An international team of scientists have concluded that elephant poaching rates in Africa have started to decline after reaching a peak in 2011.
The researchers said in their paper, which was recently published in the Nature Communications journal, that the continent’s elephant population remains threatened without continuing action to tackle poverty, reduce corruption, and decrease ivory demand.
The research, which included scientists from the universities of Freiburg, York, and the Convention for the International Trade in Endangered Species (CITES), reveals a decline in annual poaching mortality rate from an estimated peak of over 10 % in 2011 to less than 4 % in 2017.
It is estimated that there are around 350,000 elephants left in Africa, but approximately 10-15,000 are killed each year by poachers.

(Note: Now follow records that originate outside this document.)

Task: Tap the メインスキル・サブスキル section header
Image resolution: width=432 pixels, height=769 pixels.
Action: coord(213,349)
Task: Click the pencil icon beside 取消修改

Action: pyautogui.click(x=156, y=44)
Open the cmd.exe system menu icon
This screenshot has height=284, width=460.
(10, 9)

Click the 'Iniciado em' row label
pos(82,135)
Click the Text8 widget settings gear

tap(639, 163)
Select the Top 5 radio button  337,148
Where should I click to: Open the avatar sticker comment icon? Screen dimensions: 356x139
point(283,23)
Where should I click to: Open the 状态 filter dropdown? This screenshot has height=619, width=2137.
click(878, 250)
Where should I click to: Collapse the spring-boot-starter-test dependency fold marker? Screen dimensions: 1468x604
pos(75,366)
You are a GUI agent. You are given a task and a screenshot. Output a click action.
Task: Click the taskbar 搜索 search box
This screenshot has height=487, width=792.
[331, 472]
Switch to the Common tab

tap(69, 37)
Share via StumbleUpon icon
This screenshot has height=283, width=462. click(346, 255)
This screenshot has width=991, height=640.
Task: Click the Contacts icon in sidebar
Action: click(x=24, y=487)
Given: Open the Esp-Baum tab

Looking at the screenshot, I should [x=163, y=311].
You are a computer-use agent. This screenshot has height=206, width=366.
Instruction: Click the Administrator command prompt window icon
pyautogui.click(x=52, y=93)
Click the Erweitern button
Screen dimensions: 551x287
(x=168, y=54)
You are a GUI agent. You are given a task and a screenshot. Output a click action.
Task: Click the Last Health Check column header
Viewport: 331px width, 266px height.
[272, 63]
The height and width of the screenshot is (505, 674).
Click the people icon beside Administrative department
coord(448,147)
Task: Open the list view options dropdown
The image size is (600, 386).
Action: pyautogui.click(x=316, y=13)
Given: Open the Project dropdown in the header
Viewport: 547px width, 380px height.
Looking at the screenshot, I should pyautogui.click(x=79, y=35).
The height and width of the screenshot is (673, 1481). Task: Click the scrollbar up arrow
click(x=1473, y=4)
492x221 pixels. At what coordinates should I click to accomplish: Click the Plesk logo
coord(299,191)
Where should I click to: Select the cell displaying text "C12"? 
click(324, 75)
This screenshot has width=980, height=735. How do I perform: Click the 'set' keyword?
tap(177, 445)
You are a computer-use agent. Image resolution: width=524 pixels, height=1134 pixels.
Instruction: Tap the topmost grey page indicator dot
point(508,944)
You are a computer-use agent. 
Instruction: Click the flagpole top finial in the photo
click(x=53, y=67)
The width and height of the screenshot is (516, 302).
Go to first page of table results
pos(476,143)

At current poaching rates, elephants are in danger of being virtually wiped out from the continent, surviving only in small, heavily protected pockets.
One of the authors of the study, Colin Beale, from the University of York’s Department of Biology said: “We are seeing a downturn in poaching, which is obviously positive news, but it is still above what we think is sustainable so elephant populations are declining.”
“The poaching rates seem to respond primarily to ivory prices in south-east Asia and we can’t hope to succeed without tackling demand in that region,” Beale continued.
The research team says it is impossible to say if the ivory trade ban introduced in China in 2017 is having an impact on the figures as ivory prices started to fall before the ban and may reflect a wider downturn in the Chinese economy.
“We need to reduce demand in Asia and improve the livelihoods of people who are living with elephants in Africa; these are the two biggest targets to ensure the long-term survival of elephants,” Beale said, adding, “While we can’t forget about anti-poaching and law enforcement, improving this alone will not solve the poaching problem.”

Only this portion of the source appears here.